━━━━━ Given entries

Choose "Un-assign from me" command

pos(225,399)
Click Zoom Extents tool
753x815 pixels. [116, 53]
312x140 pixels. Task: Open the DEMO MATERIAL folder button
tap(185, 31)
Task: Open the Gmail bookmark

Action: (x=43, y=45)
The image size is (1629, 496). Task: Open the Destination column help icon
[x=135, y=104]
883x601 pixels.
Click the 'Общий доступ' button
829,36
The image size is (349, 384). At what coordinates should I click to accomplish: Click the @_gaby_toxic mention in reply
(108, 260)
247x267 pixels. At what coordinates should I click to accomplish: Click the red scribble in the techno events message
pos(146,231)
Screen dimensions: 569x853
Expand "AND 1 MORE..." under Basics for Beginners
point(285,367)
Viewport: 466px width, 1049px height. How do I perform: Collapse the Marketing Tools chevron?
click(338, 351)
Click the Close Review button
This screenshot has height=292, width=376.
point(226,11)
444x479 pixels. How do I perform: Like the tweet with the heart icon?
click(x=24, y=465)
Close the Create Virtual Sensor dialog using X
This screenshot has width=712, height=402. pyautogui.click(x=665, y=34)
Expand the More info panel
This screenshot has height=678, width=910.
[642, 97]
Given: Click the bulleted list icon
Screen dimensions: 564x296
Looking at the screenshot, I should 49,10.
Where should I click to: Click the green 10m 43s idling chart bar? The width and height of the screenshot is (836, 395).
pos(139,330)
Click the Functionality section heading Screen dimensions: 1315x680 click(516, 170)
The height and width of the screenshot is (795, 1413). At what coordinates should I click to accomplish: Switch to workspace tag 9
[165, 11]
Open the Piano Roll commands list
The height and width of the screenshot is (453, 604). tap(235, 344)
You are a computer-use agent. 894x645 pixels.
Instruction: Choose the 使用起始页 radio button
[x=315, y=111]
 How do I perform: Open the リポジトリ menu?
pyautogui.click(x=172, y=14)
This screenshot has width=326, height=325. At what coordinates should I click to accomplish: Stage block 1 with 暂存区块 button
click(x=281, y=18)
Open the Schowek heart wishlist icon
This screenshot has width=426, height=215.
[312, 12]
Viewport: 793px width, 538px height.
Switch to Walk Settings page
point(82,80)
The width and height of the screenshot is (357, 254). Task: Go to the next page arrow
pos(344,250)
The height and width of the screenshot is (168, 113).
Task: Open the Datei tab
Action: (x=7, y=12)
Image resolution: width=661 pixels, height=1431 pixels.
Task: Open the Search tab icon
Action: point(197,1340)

━━━━━━━━━━

▶ **Task description**: An exact copy of all the material is what is needed.

▶ **Exercise response**:
Choose "Un-assign from me" command

pos(225,399)
Click Zoom Extents tool
753x815 pixels. [116, 53]
312x140 pixels. Task: Open the DEMO MATERIAL folder button
tap(185, 31)
Task: Open the Gmail bookmark

Action: (x=43, y=45)
The image size is (1629, 496). Task: Open the Destination column help icon
[x=135, y=104]
883x601 pixels.
Click the 'Общий доступ' button
829,36
The image size is (349, 384). At what coordinates should I click to accomplish: Click the @_gaby_toxic mention in reply
(108, 260)
247x267 pixels. At what coordinates should I click to accomplish: Click the red scribble in the techno events message
pos(146,231)
Screen dimensions: 569x853
Expand "AND 1 MORE..." under Basics for Beginners
point(285,367)
Viewport: 466px width, 1049px height. How do I perform: Collapse the Marketing Tools chevron?
click(338, 351)
Click the Close Review button
This screenshot has height=292, width=376.
point(226,11)
444x479 pixels. How do I perform: Like the tweet with the heart icon?
click(x=24, y=465)
Close the Create Virtual Sensor dialog using X
This screenshot has width=712, height=402. pyautogui.click(x=665, y=34)
Expand the More info panel
This screenshot has height=678, width=910.
[642, 97]
Given: Click the bulleted list icon
Screen dimensions: 564x296
Looking at the screenshot, I should 49,10.
Where should I click to: Click the green 10m 43s idling chart bar? The width and height of the screenshot is (836, 395).
pos(139,330)
Click the Functionality section heading Screen dimensions: 1315x680 click(516, 170)
The height and width of the screenshot is (795, 1413). At what coordinates should I click to accomplish: Switch to workspace tag 9
[165, 11]
Open the Piano Roll commands list
The height and width of the screenshot is (453, 604). tap(235, 344)
You are a computer-use agent. 894x645 pixels.
Instruction: Choose the 使用起始页 radio button
[x=315, y=111]
 How do I perform: Open the リポジトリ menu?
pyautogui.click(x=172, y=14)
This screenshot has width=326, height=325. At what coordinates should I click to accomplish: Stage block 1 with 暂存区块 button
click(x=281, y=18)
Open the Schowek heart wishlist icon
This screenshot has width=426, height=215.
[312, 12]
Viewport: 793px width, 538px height.
Switch to Walk Settings page
point(82,80)
The width and height of the screenshot is (357, 254). Task: Go to the next page arrow
pos(344,250)
The height and width of the screenshot is (168, 113).
Task: Open the Datei tab
Action: (x=7, y=12)
Image resolution: width=661 pixels, height=1431 pixels.
Task: Open the Search tab icon
Action: point(197,1340)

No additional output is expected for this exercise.